Landlord and Tenant (Rent Control) Act 1949
- Parliament of the United Kingdom
- Long title: An Act to provide in certain cases for the determination by a Tribunal of standard rents for the purposes of the Rent and Mortgage Interest Restrictions Acts, 1920 to 1939; further to restrict the requiring of premiums in connection with tenancies to which those Acts apply; to make further provision for the purposes of those Acts where the tenant shares part of his accommodation with his landlord or other persons or sublets part of his dwelling-house furnished; to amend the Rent of Furnished Houses Control (Scotland) Act, 1943, and the Furnished Houses (Rent Control) Act, 1946, as respects security of tenure and the requiring of premiums and as respects the districts for which Tribunals are constituted; to make certain minor amendments of the said Acts in so far as they apply to Scotland; and for purposes connected with the matters aforesaid.
- Citation: 12, 13 & 14 Geo. 6. c. 40
- Territorial extent: England and Wales; Scotland;

Dates
- Royal assent: 2 June 1949
- Commencement: 2 June 1949
- Repealed: England and Wales: 8 June 1968; Scotland: 12 August 1971;

Other legislation
- Amends: Rent of Furnished Houses Control (Scotland) Act 1943; Furnished Houses (Rent Control) Act 1946;
- Amended by: Rent Act 1957; Rent Act 1965;
- Repealed by: England and Wales: Rent Act 1968; Scotland: Rent (Scotland) Act 1971;

Status: Repealed

Text of statute as originally enacted

= Landlord and Tenant (Rent Control) Act 1949 =

Act of the Parliament of the United Kingdom

The Landlord and Tenant (Rent Control) Act 1949 (12, 13 & 14 Geo. 6. c. 40) was an act of the Parliament of the United Kingdom, intended to control excessive rents being charged by landlords. It extended the provisions of the Furnished Houses (Rent Control) Act 1946 (9 & 10 Geo. 6. c. 34).

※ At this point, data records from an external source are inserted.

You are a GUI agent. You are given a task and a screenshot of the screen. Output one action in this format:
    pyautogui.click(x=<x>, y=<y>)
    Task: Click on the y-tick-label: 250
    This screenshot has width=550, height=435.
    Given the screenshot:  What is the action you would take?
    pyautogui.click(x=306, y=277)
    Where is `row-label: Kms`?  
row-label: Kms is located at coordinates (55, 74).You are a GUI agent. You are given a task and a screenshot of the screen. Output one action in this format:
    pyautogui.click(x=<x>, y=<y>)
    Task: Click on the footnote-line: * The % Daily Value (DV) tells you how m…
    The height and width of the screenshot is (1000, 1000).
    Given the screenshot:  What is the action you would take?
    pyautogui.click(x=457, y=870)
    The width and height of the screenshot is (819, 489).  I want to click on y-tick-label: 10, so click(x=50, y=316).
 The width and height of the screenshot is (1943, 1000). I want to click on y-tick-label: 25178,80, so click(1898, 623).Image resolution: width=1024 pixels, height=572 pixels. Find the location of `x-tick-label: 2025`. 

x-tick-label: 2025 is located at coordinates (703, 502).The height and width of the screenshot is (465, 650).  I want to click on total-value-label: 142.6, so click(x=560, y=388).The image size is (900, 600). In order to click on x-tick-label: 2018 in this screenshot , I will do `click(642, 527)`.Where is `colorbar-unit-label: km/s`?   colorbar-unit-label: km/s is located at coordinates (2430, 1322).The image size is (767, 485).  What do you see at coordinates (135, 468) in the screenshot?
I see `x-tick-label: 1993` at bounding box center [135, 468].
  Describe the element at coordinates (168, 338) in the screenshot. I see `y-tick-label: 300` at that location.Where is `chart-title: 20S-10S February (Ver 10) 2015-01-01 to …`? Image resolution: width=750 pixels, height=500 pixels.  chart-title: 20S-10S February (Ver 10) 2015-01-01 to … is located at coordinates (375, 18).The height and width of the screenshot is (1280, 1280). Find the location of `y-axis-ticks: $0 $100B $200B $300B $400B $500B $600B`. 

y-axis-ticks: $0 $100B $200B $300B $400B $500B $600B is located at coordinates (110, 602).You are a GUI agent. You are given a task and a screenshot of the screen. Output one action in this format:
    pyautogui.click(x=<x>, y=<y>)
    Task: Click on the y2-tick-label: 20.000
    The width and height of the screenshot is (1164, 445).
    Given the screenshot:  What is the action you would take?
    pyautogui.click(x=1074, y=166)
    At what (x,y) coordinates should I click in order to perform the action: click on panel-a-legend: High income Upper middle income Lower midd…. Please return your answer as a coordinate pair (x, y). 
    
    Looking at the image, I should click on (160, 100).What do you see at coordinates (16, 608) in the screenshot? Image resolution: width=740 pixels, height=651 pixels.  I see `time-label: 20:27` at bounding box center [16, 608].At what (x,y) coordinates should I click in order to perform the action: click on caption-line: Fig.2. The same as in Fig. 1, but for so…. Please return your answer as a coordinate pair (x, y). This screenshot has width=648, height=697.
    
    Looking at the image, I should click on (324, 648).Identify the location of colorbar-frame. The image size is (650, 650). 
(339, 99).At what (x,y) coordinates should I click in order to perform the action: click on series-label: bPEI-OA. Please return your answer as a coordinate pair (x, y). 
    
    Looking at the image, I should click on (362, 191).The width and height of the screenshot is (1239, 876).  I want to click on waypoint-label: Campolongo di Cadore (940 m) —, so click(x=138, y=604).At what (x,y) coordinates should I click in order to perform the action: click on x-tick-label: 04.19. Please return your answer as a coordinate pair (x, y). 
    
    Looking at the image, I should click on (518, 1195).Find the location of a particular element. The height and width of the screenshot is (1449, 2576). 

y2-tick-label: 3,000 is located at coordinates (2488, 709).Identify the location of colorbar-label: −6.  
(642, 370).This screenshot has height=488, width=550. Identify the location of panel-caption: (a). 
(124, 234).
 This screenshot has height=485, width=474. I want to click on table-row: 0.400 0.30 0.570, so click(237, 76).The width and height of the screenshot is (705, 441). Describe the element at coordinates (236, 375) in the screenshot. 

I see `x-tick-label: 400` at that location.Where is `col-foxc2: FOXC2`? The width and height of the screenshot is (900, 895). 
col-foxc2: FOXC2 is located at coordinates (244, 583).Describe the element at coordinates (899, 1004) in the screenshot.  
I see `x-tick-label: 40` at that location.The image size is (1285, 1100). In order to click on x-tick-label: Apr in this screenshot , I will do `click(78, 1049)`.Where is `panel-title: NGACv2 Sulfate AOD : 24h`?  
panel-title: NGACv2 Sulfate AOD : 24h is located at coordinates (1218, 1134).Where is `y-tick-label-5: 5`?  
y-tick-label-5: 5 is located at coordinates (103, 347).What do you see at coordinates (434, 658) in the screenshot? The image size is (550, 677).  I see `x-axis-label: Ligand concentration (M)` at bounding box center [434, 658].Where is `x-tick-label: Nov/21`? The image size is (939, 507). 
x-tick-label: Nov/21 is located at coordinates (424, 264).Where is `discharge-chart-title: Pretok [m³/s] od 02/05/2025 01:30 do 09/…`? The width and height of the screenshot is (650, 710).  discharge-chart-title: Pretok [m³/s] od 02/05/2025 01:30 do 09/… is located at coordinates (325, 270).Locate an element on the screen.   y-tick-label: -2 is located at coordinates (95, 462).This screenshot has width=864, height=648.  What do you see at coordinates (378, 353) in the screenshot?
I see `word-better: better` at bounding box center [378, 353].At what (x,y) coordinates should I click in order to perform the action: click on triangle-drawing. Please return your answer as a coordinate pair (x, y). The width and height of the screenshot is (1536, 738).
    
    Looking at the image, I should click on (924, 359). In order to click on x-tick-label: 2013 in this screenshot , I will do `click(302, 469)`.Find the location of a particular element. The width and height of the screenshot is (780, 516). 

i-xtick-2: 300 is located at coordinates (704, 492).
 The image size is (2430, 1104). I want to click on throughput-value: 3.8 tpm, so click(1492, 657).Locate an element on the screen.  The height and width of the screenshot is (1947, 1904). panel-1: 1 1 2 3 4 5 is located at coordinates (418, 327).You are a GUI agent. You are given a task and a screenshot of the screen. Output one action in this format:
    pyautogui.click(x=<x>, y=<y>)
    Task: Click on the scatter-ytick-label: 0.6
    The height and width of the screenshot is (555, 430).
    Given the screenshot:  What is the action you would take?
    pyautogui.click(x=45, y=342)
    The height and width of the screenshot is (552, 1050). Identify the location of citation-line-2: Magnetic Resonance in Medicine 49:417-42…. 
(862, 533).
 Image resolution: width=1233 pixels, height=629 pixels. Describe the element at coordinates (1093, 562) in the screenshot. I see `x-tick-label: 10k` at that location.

The major new provisions of the act were:
- The protection of the Rent Restriction Acts was given to both landlords and tenants sharing certain types of accommodation.
- Rent tribunals were given the power to extend the security of lease given to tenants indefinitely, in three-month periods, and to review lettings made for the first time since September 1939.
- Tribunals could now review the premiums paid for accommodation as well as the rent itself, and payments for furniture and other articles. Excess premiums could be recoverable by a reduction in rent.

== Subsequent developments ==
The whole act was repealed for England and Wales by section 117(5) of, and schedule 17 to, the Rent Act 1968 (c. 23), which came into force on 8 June 1968.

The whole act was repealed for Scotland by section 135(5) of, and schedule 20 to, the Rent (Scotland) Act 1971 (c. 28), which came into force on 12 August 1971.